Data Science contributions to climate solutions

Before getting into specific opportunities in optimizing operations or infrastructure, I would like to acknowledge the broad stage that data scientists have in working on climate. Much of the current excitement about applying data science to climate has been around applications of ML and big data, and rightly so. An excellent starting point is climatechange.ai, an organization of volunteers that has built an extensive community of people who work at the intersection of climate change and AI. Their website includes summaries of each of dozens of "climate change solution domains” described in the 2019 paper Tackling Climate Change with Machine Learning [1]. While the solution domains are intended as a guide to high impact ML climate applications, many domains also lend themselves to more "classic" data science methods from statistics and operations research. The list of possibilities is vast, and it can be difficult to know where and how to get started. For data scientists looking to get more engaged on climate problems, either on 20% projects or in pivoting their career trajectory, the Terra.do bootcamp and the workonclimate.org Slack community are good places to meet others and find resources.

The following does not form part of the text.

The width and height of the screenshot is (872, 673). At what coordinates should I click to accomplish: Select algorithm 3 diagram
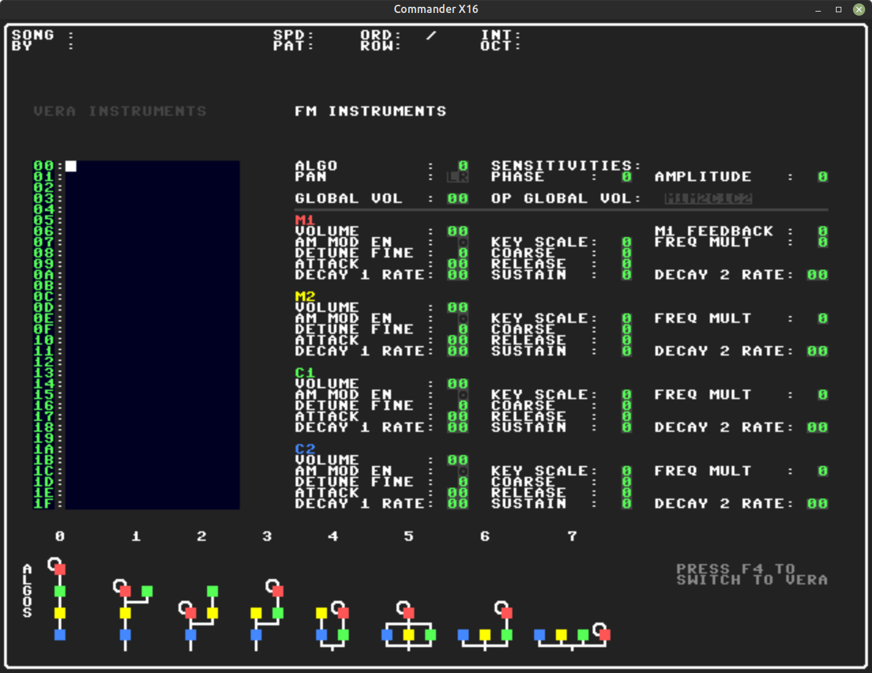point(266,613)
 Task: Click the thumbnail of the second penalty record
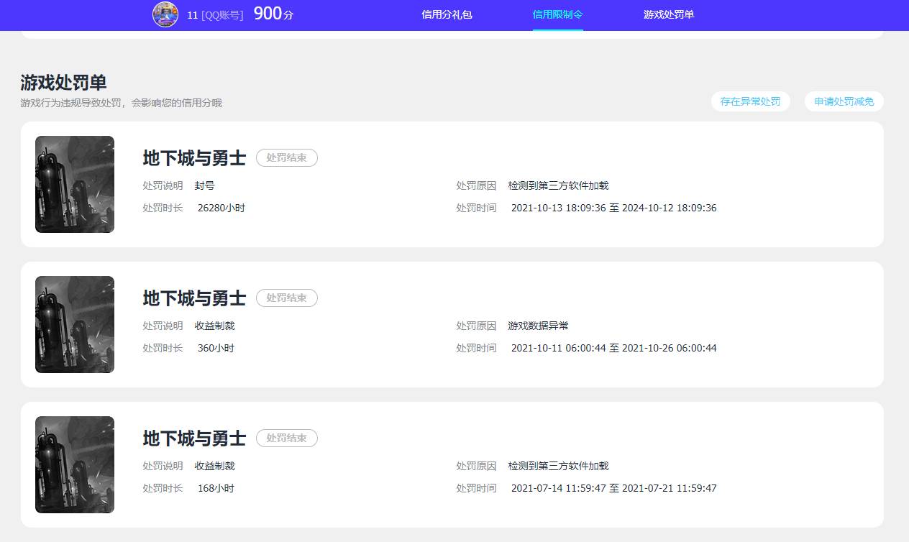74,324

A grid in transition creates opportunities: variations in carbon intensity

As the electricity grid evolves towards carbon-free energy in the coming decades, we’re in a unique transition period in which we’re living with a mix of clean and dirty energy. Even in the same region, certain hours of the day when the wind blows harder or the sun shines stronger can be much less carbon intensive than other hours of the day, and predictably so. This predictable variation in carbon intensity across regions and across hours within a day creates opportunities to reduce carbon.

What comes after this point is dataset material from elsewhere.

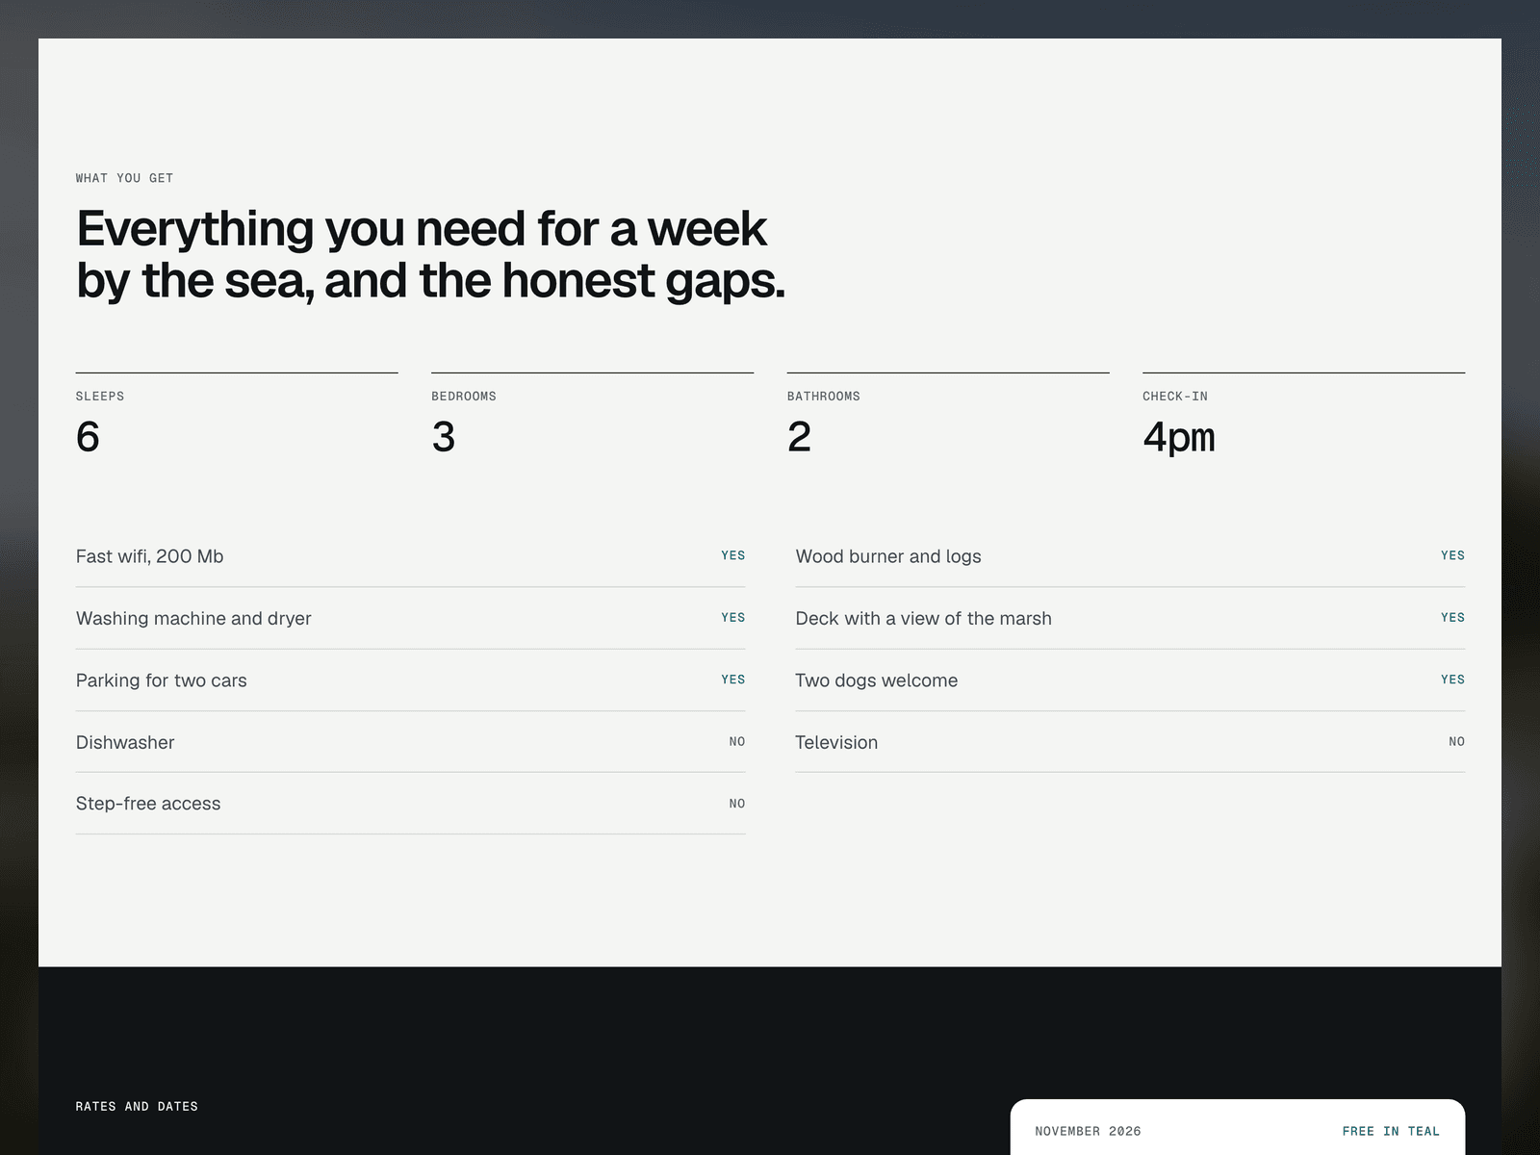This screenshot has width=1540, height=1155.
Task: Click the RATES AND DATES label
Action: pos(137,1107)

If your management already cares about optimizing costs from operations, it’s already in your charter to look for optimizations that can reduce carbon footprints. As I’ll describe more below, carbon reduction can come from finding untapped sources of flexibility in operations to shift loads to cleaner sites or cleaner times of the day. Building the capability to take advantage of this flexibility will likely allow operations to reduce costs as well. So you don’t need to wait for a new "green" mandate or program to get started. Just get started in a small, concrete way to explore and demonstrate what benefits may be possible with more time and investment.

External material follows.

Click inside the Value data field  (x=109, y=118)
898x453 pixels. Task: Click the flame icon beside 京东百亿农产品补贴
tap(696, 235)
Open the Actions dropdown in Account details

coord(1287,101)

Let’s take a look at how variable carbon intensity actually is. Figure 1 shows the regional average carbon intensity by hour throughout one sample day in each of the regions where Google owns datacenter sites around the world. For perspective when reading these charts, the median carbon emissions intensities of electricity generation are about 1000 kg CO2/MWh for coal, 900 for oil, 500 for natural gas, and <50 for wind, solar, hydro and nuclear sources based on total lifecycle Emissions. In Figure 1, we see 2.5x variation in carbon intensity across sites. We also see large variations throughout the day within some sites. The dirtiest hour of the day is 46% more carbon intensive than the cleanest hour of the day, when averaging over all days of the year and all our datacenter sites. Other research shows similar results when looking at temporal and spatial variations in carbon intensity. A December 2019 report from the National Academy of Sciences on Tracking emissions in the US electricity system [2] reports the distribution of 2016 carbon intensity across 20 different US balancing authorities, and shows a __ ~4x difference in carbon intensity between the cleanest 25% and dirtiest 25% regions in the US, with similarly large temporal variations within each region as we see in our Google sites. (A balancing authority ensures that power system demand and supply are balanced within its region by controlling the generation and transmission of electricity in its region and between neighboring balancing authorities.)

These variations are fairly predictable when forecasting hourly carbon intensity, and carbon intensity data and forecasts are available from third party providers like Tomorrow and WattTime. In the forecasts that we’ve tested, we’ve found that the mean absolute percent error (MAPE) of the forecasted average carbon intensity by hour is in the 3–8% range for horizons up to 16 hours ahead, and in the 10–15% range for horizons up to 32 hours ahead. While there’s still plenty of room to improve these forecasts, this accuracy is already more than adequate to optimize operations a day in advance based on carbon intensity forecasts.

These regional variations in carbon intensity in our electricity grids will be with us for a while. Getting close to zero carbon intensity for the majority of the grids will take time – possibly decades. 22% of new power plant spending globally in 2020 still went to coal and gas plants [3]. And even with no new fossil fuel plant construction, one study estimates that it would take until 2035 before 73% of existing fossil fuel plant capacity in the US reached its typical end of life span [4]. Our observation is that intraday variation is a characteristic of grids that have a mix of fossil fuel and carbon-free energy. Figure 2 shows how the intraday variation in carbon intensity trends with the amount of carbon-free energy in the grid, with the vertical lines indicating the amount of carbon-free energy in Asia, US and Europe in 2018. On the left side of the graph, we see regions that consume energy mostly from fossil fuel plants, and there is little intraday variation. On the right side of the graph we see regions that consume mostly carbon-free energy, where average carbon intensity is very low and hence intraday variation in carbon intensity is low. In the middle of the chart, there is high intraday variation over a wide range of carbon-free energy mix between 10–80%, with the variation plateauing around 30–50%. The intuitive explanation here is that as grids add wind and solar (intermittent sources) without storage, the share of carbon-free energy increases but the impact is concentrated in certain hours of the day when wind and solar capacity are more available. From the same National Academy of Sciences report referenced earlier [2]: "The need to capture heterogeneity becomes more pressing as electric grids absorb greater amounts of renewable energy, whose availability typically varies in time and space. In such grids, demand will need to become more responsive."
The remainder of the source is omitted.